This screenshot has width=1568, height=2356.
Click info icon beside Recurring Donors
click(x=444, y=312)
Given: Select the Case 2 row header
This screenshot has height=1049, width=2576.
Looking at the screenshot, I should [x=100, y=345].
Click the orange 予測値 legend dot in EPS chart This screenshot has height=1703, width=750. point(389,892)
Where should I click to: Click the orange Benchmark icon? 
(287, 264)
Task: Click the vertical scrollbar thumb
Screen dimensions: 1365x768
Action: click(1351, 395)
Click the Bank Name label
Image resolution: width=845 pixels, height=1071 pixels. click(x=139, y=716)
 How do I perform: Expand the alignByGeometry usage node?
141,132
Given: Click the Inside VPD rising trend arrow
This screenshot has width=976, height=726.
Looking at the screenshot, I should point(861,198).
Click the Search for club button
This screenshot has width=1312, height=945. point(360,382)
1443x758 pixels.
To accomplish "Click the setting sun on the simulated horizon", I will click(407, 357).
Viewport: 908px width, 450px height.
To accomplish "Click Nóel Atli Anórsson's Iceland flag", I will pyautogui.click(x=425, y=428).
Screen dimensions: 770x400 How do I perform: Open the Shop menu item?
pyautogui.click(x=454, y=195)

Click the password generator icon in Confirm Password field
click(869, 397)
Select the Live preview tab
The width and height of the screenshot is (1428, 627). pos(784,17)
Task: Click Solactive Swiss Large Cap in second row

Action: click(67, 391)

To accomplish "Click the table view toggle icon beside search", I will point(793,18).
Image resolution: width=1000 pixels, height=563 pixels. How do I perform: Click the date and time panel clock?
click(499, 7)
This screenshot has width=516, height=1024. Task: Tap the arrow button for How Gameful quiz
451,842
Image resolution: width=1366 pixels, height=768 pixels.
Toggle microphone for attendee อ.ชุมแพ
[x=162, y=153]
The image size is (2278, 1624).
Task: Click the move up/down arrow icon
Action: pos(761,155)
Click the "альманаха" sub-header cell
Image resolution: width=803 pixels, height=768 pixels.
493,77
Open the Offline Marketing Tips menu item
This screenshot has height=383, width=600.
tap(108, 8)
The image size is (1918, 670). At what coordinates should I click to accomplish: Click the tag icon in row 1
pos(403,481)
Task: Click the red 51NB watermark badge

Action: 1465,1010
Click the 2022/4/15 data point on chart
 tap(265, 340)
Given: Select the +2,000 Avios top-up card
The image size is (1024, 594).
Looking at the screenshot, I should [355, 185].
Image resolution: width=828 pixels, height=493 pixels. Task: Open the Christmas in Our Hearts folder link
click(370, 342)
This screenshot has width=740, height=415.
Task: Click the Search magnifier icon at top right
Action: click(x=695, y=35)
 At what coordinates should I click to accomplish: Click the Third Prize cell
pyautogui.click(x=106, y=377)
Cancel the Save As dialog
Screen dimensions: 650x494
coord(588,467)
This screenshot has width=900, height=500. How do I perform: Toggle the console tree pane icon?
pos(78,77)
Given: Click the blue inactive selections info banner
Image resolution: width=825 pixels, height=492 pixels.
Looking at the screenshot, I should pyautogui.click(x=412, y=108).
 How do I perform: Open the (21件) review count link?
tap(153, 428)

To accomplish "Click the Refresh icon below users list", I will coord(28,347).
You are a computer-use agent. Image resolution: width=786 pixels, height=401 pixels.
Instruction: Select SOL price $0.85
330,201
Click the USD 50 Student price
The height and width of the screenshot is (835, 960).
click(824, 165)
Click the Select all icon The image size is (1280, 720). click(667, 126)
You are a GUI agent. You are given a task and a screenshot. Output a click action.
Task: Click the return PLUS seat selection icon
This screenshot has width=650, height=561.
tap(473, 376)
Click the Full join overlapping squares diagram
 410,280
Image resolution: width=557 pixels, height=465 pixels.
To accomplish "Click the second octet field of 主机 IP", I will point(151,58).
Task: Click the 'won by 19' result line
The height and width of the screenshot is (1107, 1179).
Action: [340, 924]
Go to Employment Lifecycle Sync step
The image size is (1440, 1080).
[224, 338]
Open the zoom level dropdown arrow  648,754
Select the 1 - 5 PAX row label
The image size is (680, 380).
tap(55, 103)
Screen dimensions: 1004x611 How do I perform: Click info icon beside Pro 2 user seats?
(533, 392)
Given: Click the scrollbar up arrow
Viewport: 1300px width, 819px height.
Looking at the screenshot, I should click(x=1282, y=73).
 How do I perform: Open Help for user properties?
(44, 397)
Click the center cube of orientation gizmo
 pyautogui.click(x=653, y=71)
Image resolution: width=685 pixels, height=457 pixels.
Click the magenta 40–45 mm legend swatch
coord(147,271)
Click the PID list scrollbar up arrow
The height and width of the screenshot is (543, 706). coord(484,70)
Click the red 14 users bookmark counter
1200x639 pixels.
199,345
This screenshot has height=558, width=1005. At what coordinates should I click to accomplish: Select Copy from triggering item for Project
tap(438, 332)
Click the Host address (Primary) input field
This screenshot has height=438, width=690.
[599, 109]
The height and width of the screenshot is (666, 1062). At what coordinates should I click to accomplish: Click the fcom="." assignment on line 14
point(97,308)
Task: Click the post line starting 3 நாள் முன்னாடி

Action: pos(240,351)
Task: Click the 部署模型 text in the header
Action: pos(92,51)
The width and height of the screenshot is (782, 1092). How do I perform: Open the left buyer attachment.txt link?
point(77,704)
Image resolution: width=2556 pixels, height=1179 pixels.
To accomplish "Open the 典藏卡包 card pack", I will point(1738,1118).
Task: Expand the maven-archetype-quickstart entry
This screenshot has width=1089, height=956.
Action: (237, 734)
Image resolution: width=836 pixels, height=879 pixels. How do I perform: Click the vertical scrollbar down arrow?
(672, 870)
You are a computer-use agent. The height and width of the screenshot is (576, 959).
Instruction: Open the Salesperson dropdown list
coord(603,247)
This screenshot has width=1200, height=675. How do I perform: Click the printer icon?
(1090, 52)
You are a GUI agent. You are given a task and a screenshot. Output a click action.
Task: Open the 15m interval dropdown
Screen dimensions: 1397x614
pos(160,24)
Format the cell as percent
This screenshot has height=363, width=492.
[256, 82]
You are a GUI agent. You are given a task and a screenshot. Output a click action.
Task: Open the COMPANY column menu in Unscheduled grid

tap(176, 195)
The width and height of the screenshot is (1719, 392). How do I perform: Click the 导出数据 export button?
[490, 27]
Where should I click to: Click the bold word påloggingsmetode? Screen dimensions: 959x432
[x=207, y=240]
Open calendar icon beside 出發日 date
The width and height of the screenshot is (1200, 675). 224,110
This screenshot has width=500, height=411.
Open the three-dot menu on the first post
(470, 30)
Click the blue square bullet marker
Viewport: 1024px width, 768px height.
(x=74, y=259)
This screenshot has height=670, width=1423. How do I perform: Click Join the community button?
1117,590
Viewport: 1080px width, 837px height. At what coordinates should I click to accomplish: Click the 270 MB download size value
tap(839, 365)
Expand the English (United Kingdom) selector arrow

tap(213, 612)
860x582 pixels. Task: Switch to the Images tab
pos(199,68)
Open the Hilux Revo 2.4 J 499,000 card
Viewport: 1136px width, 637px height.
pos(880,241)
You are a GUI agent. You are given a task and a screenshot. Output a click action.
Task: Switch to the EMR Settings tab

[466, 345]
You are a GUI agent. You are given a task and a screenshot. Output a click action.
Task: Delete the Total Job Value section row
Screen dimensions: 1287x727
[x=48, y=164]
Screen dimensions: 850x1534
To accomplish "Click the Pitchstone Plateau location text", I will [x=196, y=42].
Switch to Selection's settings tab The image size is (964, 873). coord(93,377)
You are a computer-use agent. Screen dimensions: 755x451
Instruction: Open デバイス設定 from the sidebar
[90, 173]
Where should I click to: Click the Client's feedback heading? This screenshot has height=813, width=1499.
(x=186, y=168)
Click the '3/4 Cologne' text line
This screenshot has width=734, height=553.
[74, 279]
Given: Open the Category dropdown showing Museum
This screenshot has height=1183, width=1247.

*-*-*

• [To do]: Every line in the records above with "will" in it adds one to the count; give that count and nothing else.

• [Solution for this problem]: 7